Kamulaştırmasız El Atma Nedir?
Kamulaştırmasız el atma, idarenin özel mülkiyete konu bir taşınmaza, kamulaştırma mevzuatına aykırı şekilde müdahale ederek, mülkiyet hakkını ihlal etmesidir. Bu durum, taşınmazın bedelsiz bir şekilde fiilen ele geçirilmesiyle ya da hukuki işlemlerle mülkiyet hakkının sınırlandırılmasıyla gerçekleşebilir.
İçindekiler
ToggleNormal şartlarda, Anayasa’nın 46. maddesi ve 2942 sayılı Kamulaştırma Kanunu’na göre, kamu idaresi kamulaştırma işlemlerini belli hukuki prosedürler çerçevesinde yürütmeli, taşınmaz sahibine kamulaştırma bedelini ödemelidir.

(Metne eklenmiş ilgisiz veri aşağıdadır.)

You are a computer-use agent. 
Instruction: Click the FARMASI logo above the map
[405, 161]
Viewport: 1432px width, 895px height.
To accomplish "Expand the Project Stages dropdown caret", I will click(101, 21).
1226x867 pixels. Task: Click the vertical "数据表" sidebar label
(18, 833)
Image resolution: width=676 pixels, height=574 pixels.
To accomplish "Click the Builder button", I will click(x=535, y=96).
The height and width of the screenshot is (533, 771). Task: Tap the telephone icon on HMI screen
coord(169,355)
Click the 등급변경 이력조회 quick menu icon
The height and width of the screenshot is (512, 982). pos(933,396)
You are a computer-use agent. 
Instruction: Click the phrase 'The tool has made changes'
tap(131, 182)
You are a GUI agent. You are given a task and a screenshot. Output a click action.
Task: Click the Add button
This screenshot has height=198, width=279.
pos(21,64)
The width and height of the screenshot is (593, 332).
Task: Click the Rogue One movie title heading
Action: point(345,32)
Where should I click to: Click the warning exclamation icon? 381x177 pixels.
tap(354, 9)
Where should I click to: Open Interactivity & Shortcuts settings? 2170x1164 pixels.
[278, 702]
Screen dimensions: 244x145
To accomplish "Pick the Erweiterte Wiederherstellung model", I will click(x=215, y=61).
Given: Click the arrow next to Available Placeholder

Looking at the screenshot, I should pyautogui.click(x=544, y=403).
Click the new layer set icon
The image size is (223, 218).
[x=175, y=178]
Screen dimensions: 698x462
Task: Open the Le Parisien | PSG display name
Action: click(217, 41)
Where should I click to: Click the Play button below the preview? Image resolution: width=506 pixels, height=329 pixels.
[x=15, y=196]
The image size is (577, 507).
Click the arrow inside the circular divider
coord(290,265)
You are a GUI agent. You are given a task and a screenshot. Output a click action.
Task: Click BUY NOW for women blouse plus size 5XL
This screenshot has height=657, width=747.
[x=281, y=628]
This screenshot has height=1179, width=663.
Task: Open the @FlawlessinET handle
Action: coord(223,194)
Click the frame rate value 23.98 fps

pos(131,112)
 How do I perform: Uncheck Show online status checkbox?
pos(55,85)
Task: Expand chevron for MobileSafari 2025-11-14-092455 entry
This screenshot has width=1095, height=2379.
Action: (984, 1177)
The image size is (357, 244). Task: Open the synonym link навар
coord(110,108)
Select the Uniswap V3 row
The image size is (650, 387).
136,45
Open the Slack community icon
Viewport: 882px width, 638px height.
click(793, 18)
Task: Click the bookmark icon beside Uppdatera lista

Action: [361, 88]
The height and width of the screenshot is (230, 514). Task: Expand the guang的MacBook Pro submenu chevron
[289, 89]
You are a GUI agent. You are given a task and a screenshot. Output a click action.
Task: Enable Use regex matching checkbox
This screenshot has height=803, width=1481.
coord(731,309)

Ancak kamulaştırmasız el atma halinde, idare bu yasal zorunlulukları ihlal eder ve taşınmaz sahibine hiçbir ödeme yapmadan mülkiyet hakkına müdahalede bulunur.
Yargıtay Hukuk Genel Kurulu kamulaştırmasız el koymayı, “Kamulaştırma işlemi yapılmaksızın ve bir kanun hükmüne dayanılmadan, idarenin taşınmaz mal üzerinde fiilen tasarrufa başlaması ve asıl mal sahibinin kullanma hakkına engel olması veya bu hakkı ortadan kaldırmış bulunması” 5 şeklinde tanımlamıştır.
Kamulaştırmasız el atma konusunun üç başlık altında incelenmesi gerekir fakat bu makalede 04/11/1983 tarihinden sonraki kamulaştırmalardaki uygulamalara yer vereceğiz
- 09/10/1956 dan önce gerçekleşen el atmalar,
- 09/10/1956 – 04/11/1983 arasında gerçekleşen el atmalar,
- 04/11/1983 tarihinden sonra gerçekleşen el atmalar,
Kamulaştırmasız El Atmanın Türleri
Kamulaştırmasız el atma, uygulamada iki şekilde karşımıza çıkar:
- Fiili El Atma: İdarenin taşınmaz üzerinde fiziksel olarak müdahalede bulunmasıdır. Örneğin, taşınmaz üzerinden yol geçirme, elektrik hattı döşeme veya bina inşa etme gibi durumlar bu kapsamdadır.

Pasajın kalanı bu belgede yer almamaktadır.